Volle Konzentration auf das Topspiel

Sennelager (WB/AK). Die dritte Spielwoche der 2. Tennis-Bundesliga Nord der Herren bringt dem TuS Sennelager die beiden Saisonhöhepunkte: am Freitag die Heimpartie gegen Erstliga-Absteiger TK BW Aachen und am Sonntag das OWL-Derby beim Bielefelder TTC.
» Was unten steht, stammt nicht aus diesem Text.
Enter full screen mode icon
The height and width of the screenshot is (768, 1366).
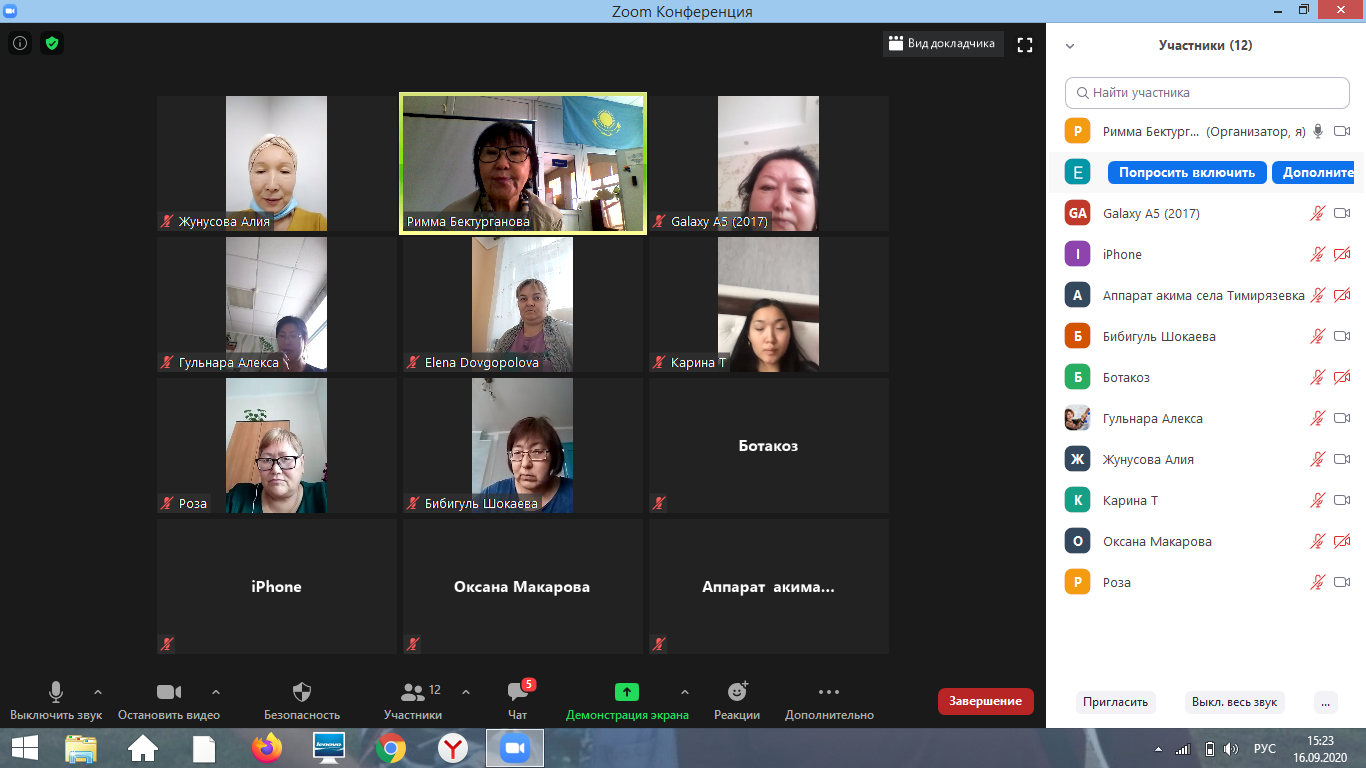pos(1024,44)
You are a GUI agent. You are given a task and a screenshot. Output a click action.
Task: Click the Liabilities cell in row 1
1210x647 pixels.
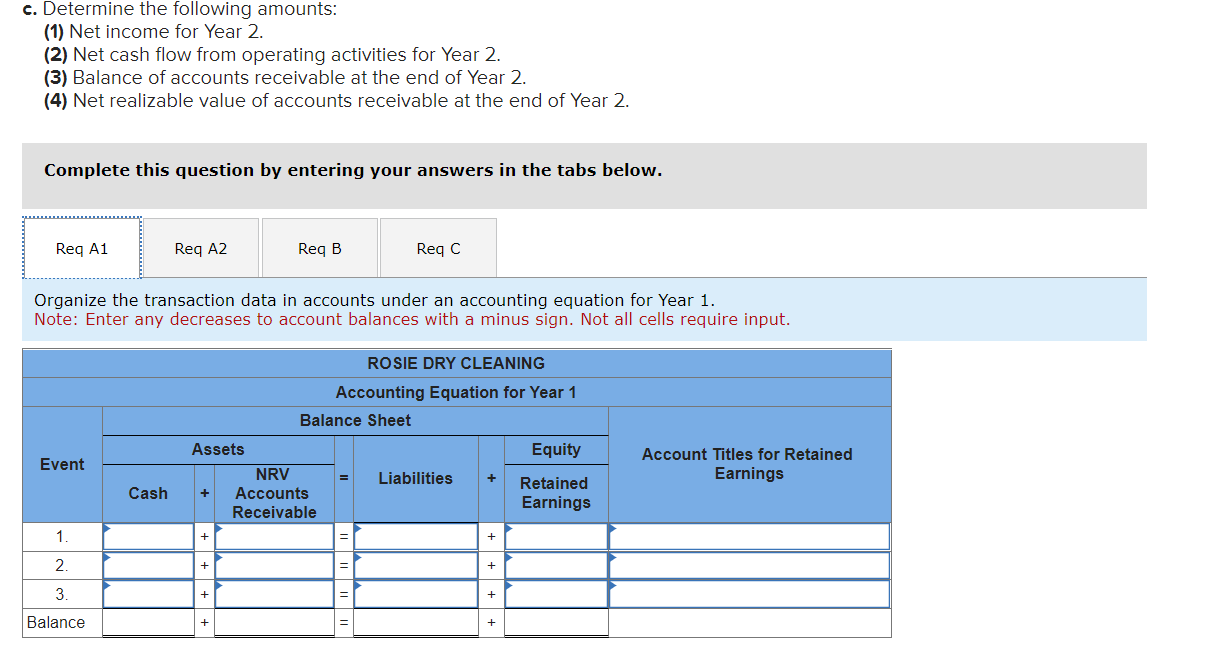coord(416,536)
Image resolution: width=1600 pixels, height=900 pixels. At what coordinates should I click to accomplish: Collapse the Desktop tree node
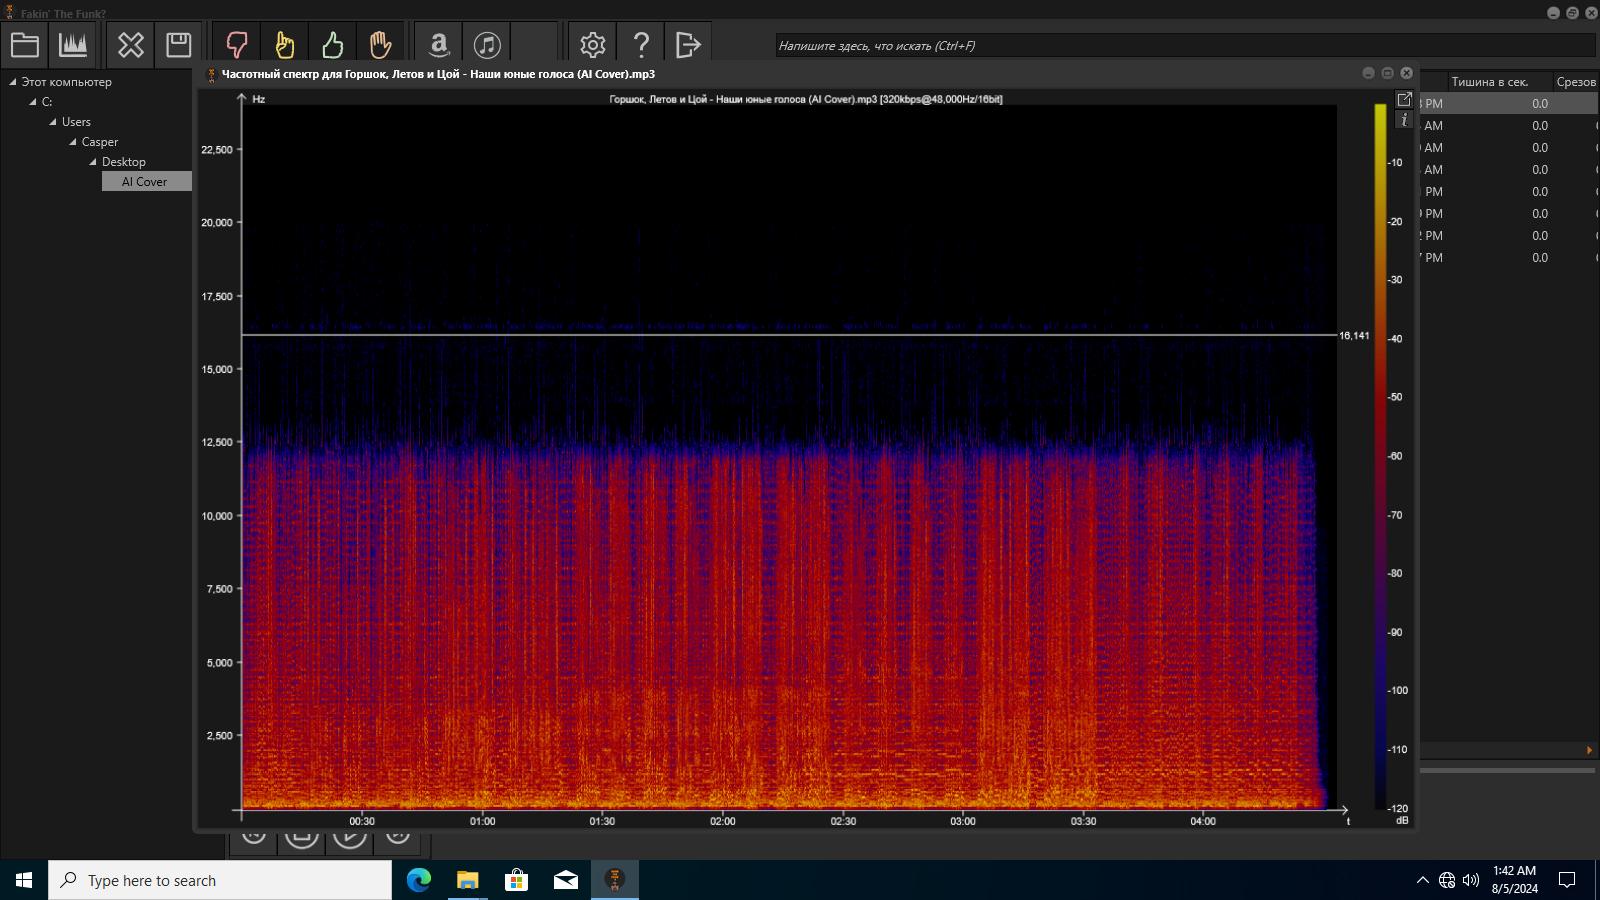click(93, 162)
Höhenflug: Nach zuletzt zwei Siegen finden sich (von links) Dragos Dima, David Pel, Roberto Ortega-Olmedo und Trainer Marius Kur mit Aufsteiger TuS Sennelager auf Tabellenplatz zwei der Nordgruppe der 2. Tennis-Bundesliga wieder. Freitag (Spielbeginn 13 Uhr) gibt Spitzenreiter und Erstliga-Absteiger TK BW Aachen seine Visitenkarte in Sennelager ab. Foto: Agentur Klick

Beide Aufgaben kann Team Hämmerling mit einer guten Nachricht im Falle des erstmals in der laufenden Spielzeit beim 6:3 in Versmold eingesetzten Argentiniers Patricio Heras angehen. Am Tag des Versmold-Spiels (27. Juli) hatte die ermittelnde Tennis-Integrity-Unit (UTI) in London Heras der Spielergebnis-Manipulation bei einem Turnier 2015 in Kolumbien und darüber hinaus auch des Nichtmeldens von weiteren Kontaktaufnahmen durch Personen mit Korruptionsabsichten für schuldig gesprochen (wir berichteten). Auf Anfrage dieser Zeitung stellte ein Sprecher der UTI gestern klar, dass Heras vom Zeitpunkt der UTI-Meldung an bis zur Entscheidung über eine Strafe (Datum der Entscheidungsfindung noch offen) zunächst von der Teilnahme an »allen professionellen Tennisturnieren« ausgeschlossen worden ist. Der Sprecher betonte, dass dieser Ausschluss die Begegnungen der deutschen 2. Bundesliga nicht einschließe und Heras unter diesen Umständen das Recht gehabt habe, am 27. Juli an der Begegnung in Versmold teilzunehmen. Den vom Deutschen Tennisbund (DTB) in einem Schreiben vom vergangenen Dienstag an den TuS Sennelager zunächst erklärten Ausschluss Heras’ von der 2. Bundesliga zog der DTB gestern Nachmittag in einem zweiten Schreiben an den TuS unter Hinweis auf die noch ausstehende Strafentscheidung wieder zurück.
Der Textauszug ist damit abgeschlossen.